3.3.09

O bloco central miasmático


Fala-se por aí e não é à boca pequena. Tudo indica que os actuais senhores do poder não vão repetir a maioria absoluta que lhes caiu no colo há quatro anos. Para bem da saúde da democracia que ainda é a matriz do regime. Com a crise persistente e tão profunda, alguns analistas já anteciparam a possibilidade, dizem até, a necessidade, de uma grande coligação entre os dois maiores partidos. O bloco central em esplendorosa e governativa expressão.


Quem faz a proposta dá o exemplo da Alemanha governada por uma grande coligação entre os democratas-cristãos e os sociais-democratas (o equivalente aos socialistas de cá). É frequente: as comparações com outros locais pecam por defeituosa contextualização. Primeiro, comparar a maturidade democrática da Alemanha com a de cá só se for ser anedota. Segundo, seria preciso olhar de perto para a textura dos partidos alemães e compará-la com o PSD e o PS para perceber se a comparação faz sentido. Quando a proposta salta as ameias da simplista comparação geográfica e atende à idiossincrasia pátria é que ela tem algum significado.


Até percebo a sugestão. Tudo se resume ao pragmatismo. O que distingue o PSD do PS? Além das rivalidades intestinas, pois são os partidos que têm alternado no governo, pouco os distingue nos vestígios de ideologia e na escassa doutrinação que ressoa da retórica que envergam. Partidos irmãos, muitas vezes desavindos como acontece aos irmãos que levam divergências às últimas consequências. Pragmatismo, pois. Se são tão idênticos, por que não se aliam para levar a nau pelos bons caminhos, logo agora que nau atravessa uma tormenta tão assustadora?


Os ideólogos da grande coligação agarram-se a outro, no seu entender decisivo, argumento: perante a paisagem desoladora semeada pela crise sem precedentes, impõem-se consensos. Essa palavra tão adorada pelos que se situam ao centro do panorama político – os que ora se inclinam para o PSD, ora votam no PS para mais tarde prometerem o voto ao PSD e assim sucessivamente.

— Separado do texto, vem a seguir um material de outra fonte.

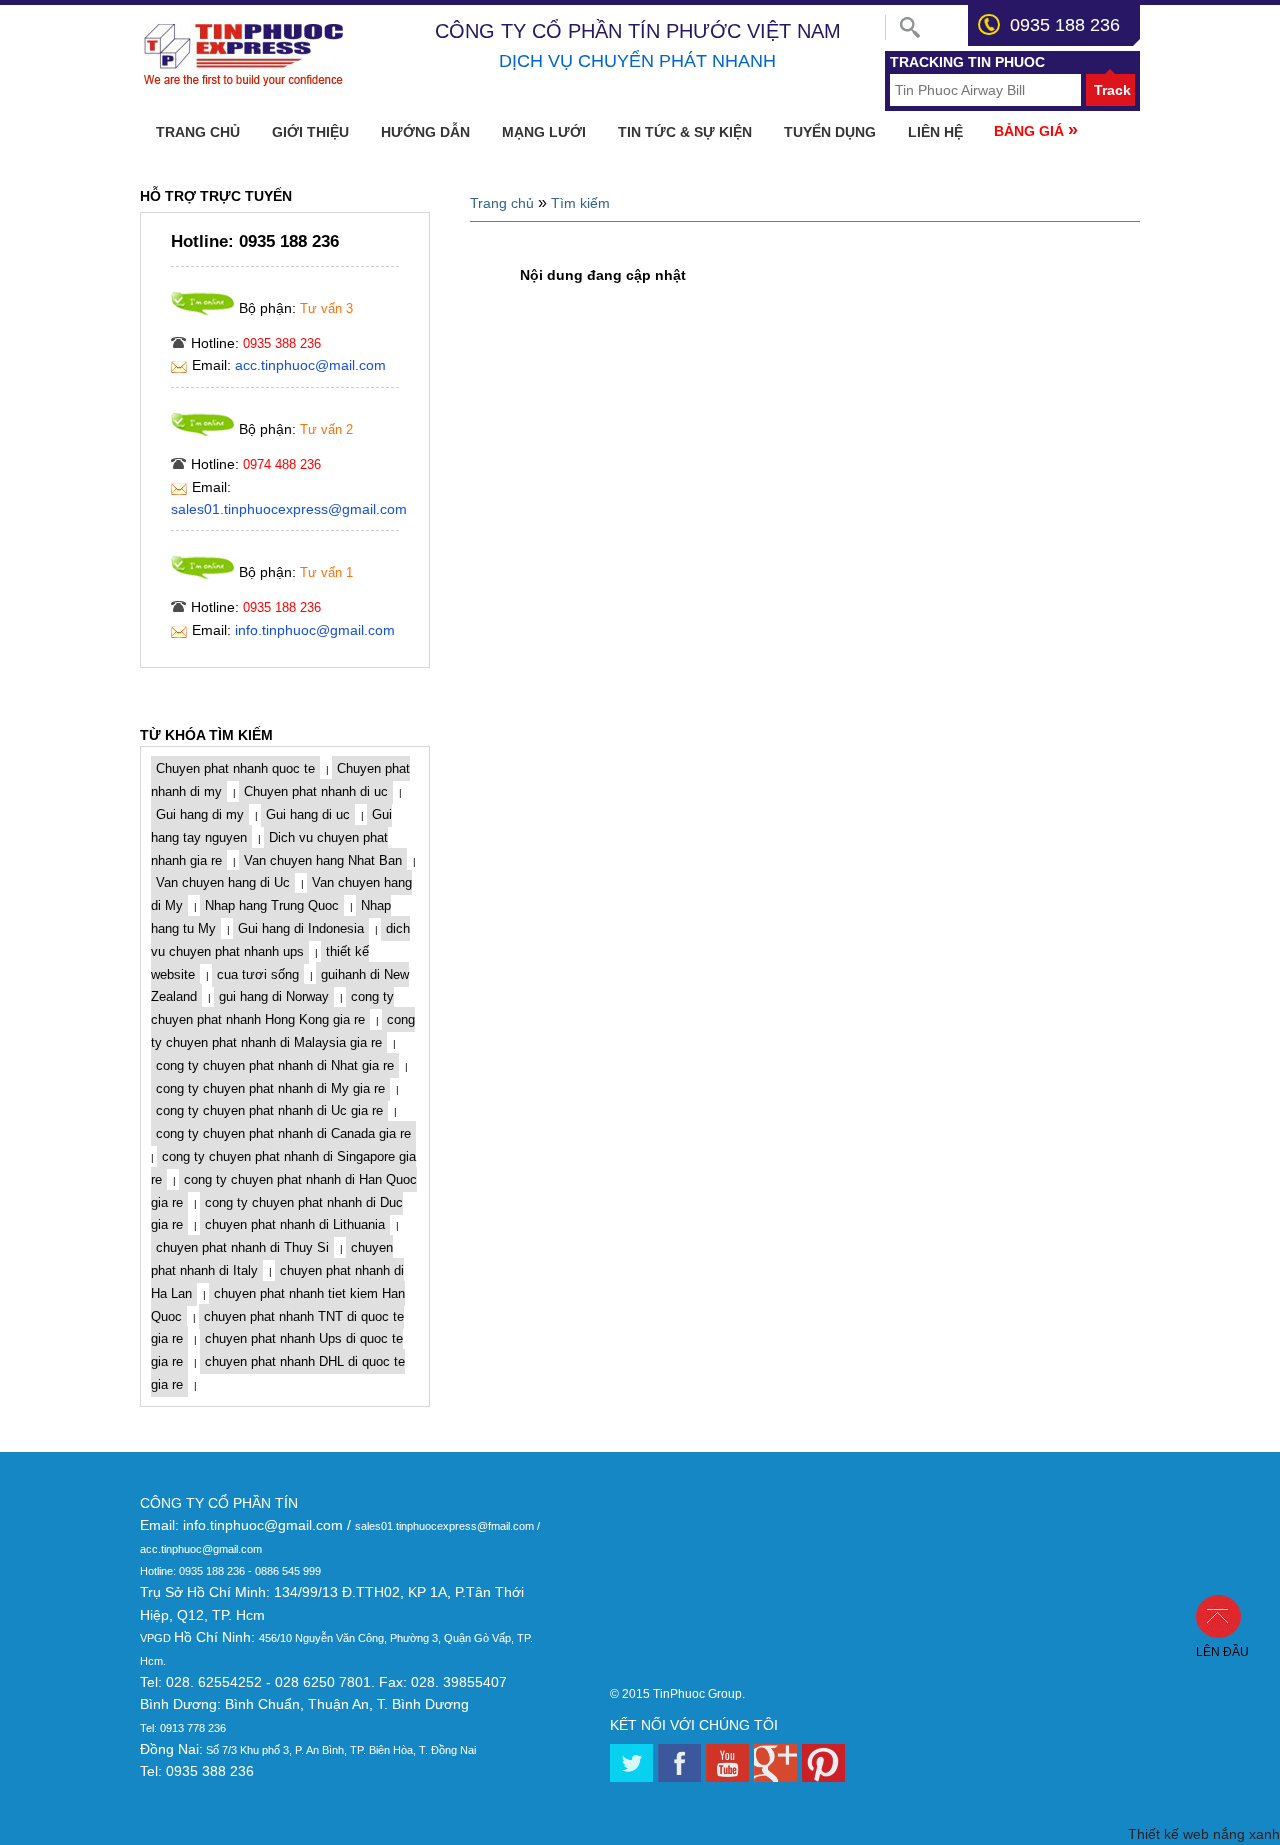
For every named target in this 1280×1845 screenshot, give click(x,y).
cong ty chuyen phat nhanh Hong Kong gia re (272, 1008)
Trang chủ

Os politólogos dizem que é este eleitorado que decide a alternância de poder. São os adoradores da normalidade, os que cultivam a estabilidade política como bem maior, perfilhando a tese cavaquista. Assustados com a dimensão e a persistência da crise, querem um consenso entre os grandes partidos para, em uníssono, darem resposta cabal à crise. Como se a grande coligação fosse a milagrosa solução para afugentar a crise para as catacumbas de onde não devia ter saído. É uma fé, como outra qualquer.


Discordo, agnóstico como sempre. Se há palavra que envenena esta terra é "consenso". É a metódica via para diluir a discussão de ideias. A forma ideal de conduzir a turba à imbecilidade. Uma armadilha à cívica condição das pessoas. O que se lhes diz é isto: parem de pensar, parem de vasculhar soluções fora da prostração do "centrão", que as únicas plausíveis são as esboçadas pelo "centrão". Não há alternativa às prescrições do bloco central.


O problema é que as comparações internacionais – as que contam mesmo, as que ordenam os países em campeonatos dolorosos porque nos colocam no fim da tabela – não são simpáticas para os ideólogos do bloco central. Não são estes partidos que alternam no poder desde que a democracia foi instaurada há quase trinta e cinco anos? Onde nos levaram os governos desses partidos? Ao vergonhoso estatuto de quem só é campeão dos rankings internacionais se a tabela for invertida.


O bloco central é toda uma turba que se move de um lado para o outro, ora amesendando com gente do PSD quando está na mó de cima, ora de braço dado com gente do PS quando abocanhou o poder. É o pêndulo miasmático do regime. Que tem nomes. Na comunicação social, nas empresas públicas onde se banqueteiam figurões dos dois partidos numa cumplicidade reveladora, entre reputados empresários e intelectuais que se põem ao serviço dos imperativos categóricos que alindam a normalidade do bloco central.


Hoje, nem PS nem PSD aceitam o cenário proposto pelos Bettencourt Resendes que por aí andam. Ninguém quer partilhar o poder antes do tempo. Por mais que ilustres porta-vozes de ambos os partidos façam juras solenes que são tão diferentes como a carne se distingue do peixe, quando chegar o momento de distribuir as comendas, como o estão habituados a fazer quando locupletam o poder e as benesses inerentes, mandarão as juras às malvas. Hoje não convém admitir que são partidos irmãos. Antes do sufrágio, convém mostrar que são desavindos. Mas, ainda, irmãos.


E nós, com uma paciência infinita, sem querermos aprender com as lições de outrora, nas mãos destes irmãos desavindos que fazem o locupletamento do regime, definhando-o.